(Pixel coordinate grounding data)
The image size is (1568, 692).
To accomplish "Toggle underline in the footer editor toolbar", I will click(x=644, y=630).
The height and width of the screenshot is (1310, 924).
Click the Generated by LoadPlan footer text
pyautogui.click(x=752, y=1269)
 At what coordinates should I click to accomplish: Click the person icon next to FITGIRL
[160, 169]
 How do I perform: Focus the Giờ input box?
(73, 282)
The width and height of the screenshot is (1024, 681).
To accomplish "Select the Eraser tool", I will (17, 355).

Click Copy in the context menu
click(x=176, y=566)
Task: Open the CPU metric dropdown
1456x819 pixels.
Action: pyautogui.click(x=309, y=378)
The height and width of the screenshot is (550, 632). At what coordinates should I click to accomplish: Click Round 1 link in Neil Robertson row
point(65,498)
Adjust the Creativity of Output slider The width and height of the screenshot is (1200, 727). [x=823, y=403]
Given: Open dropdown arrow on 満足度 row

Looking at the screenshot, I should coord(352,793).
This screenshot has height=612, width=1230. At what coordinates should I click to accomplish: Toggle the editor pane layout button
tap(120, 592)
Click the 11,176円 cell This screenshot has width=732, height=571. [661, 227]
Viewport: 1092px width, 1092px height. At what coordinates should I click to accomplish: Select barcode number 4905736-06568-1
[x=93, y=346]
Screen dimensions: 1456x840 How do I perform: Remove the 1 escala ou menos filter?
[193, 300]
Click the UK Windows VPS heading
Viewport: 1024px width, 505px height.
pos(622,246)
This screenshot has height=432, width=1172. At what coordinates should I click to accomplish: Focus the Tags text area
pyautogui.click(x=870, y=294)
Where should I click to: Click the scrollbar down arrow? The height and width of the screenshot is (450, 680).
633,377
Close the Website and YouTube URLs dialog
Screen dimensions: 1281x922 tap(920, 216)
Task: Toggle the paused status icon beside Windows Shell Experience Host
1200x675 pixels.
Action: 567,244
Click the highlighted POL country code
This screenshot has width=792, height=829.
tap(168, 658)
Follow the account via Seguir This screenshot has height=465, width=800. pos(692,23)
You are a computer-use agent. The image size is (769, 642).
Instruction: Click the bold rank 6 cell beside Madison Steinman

◆ Problem requirements ◆
Wherever "cell" appears in a line of the entries, copy that line.

◆ Response area ◆
Click the 11,176円 cell This screenshot has width=732, height=571. [661, 227]
Instruction: Click the bold rank 6 cell beside Madison Steinman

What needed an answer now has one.